__Supplied passage__:
=== Section Start ===

How to cast ArrayList<> from List<>

When you do the second one, you're making a new arraylist, you're not trying to pretend the other list is an arraylist.

I mean, what if the original list is implemented as a linkedlist, or some custom list? You won't know. The second approach is preferred if you really need to make an arraylist from the result. But you can just leave it as a list, that's one of the best advantages of using Interfaces!


When you are using second approach you are initializing arraylist with its predefined values. Like generally we do ArrayList listofStrings = new ArrayList<>(); Let's say you have an array with values, now you want to convert this array into arraylist.

you need to first get the list from the array using Arrays utils. Because the ArrayList is concrete type that implement List interface. It is not guaranteed that method asList, will return this type of implementation.

List<String>  listofOptions = (List<String>) Arrays.asList(options);

then you can user constructoru of an arraylist to instantiate with predefined values.

=== Section End ===

__Data to examine__:
=== Section Start ===

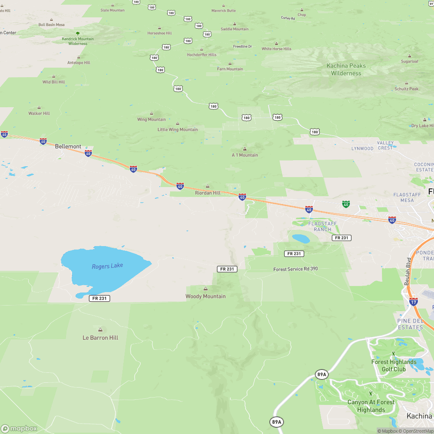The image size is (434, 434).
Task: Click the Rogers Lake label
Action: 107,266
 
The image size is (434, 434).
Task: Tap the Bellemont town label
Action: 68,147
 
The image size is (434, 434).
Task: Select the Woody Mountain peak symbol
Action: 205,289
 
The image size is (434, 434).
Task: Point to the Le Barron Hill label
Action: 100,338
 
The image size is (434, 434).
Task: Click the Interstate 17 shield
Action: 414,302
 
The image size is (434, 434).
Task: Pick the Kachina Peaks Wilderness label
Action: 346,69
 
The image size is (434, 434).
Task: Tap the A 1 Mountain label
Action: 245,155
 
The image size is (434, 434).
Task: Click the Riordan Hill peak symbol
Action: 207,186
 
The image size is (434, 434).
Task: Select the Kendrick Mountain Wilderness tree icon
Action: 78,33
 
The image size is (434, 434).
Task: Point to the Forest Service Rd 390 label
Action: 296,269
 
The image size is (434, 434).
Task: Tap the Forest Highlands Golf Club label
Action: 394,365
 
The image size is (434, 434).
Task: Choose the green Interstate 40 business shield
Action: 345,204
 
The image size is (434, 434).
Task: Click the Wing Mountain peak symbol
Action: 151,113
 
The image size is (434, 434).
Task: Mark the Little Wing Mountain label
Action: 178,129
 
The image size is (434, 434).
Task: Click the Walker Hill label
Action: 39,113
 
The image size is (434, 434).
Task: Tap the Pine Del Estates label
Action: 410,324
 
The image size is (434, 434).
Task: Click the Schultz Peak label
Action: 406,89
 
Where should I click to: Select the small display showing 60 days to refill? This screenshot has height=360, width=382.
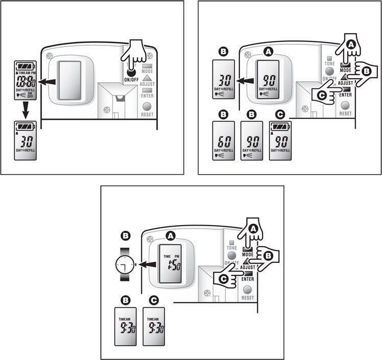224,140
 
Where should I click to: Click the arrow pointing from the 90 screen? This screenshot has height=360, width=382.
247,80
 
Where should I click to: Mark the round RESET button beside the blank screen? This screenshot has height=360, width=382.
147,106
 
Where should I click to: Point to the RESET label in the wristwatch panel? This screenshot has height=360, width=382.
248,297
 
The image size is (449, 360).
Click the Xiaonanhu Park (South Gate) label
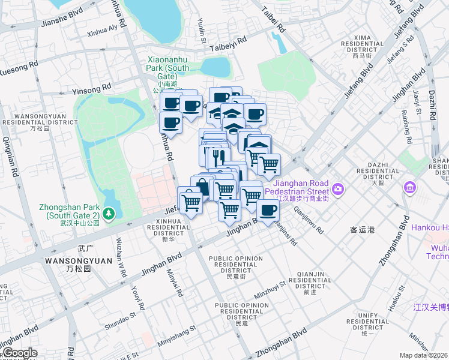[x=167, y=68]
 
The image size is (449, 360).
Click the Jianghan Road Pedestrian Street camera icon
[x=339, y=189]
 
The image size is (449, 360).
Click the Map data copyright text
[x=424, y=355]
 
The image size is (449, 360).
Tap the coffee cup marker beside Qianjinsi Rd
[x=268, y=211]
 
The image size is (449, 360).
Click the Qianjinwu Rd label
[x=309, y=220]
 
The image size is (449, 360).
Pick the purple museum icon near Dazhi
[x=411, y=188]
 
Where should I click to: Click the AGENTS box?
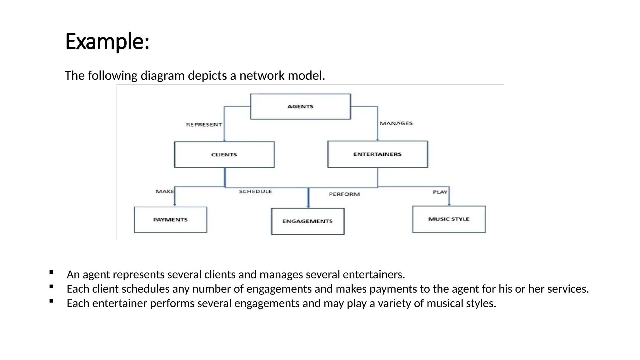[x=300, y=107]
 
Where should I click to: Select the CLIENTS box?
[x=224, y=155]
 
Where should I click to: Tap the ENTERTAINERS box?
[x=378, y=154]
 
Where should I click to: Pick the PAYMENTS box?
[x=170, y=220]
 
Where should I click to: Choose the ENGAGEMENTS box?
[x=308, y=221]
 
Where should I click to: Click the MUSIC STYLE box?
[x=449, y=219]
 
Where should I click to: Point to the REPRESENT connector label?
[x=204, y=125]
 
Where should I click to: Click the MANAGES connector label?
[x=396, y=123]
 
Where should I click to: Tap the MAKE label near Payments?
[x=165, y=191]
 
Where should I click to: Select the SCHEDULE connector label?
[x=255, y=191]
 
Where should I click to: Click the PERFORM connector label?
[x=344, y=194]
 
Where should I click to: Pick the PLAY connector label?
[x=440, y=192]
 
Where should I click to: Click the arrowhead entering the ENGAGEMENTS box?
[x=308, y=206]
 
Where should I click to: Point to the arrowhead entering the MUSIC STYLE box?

=== Section End ===

__Exercise goal__: In the text on casting an ArrayList from a List, shorten the paragraph that opens "I mean, what if the original list" and keep its main facts. The data stands apart from the text about casting an ArrayList from a List.

__Response for this exercise__: The original list might be a LinkedList or a custom list, and you can't tell which. If you really need an ArrayList from the result, use the second approach. Otherwise you can leave it as a List, which is one of the best advantages of using interfaces.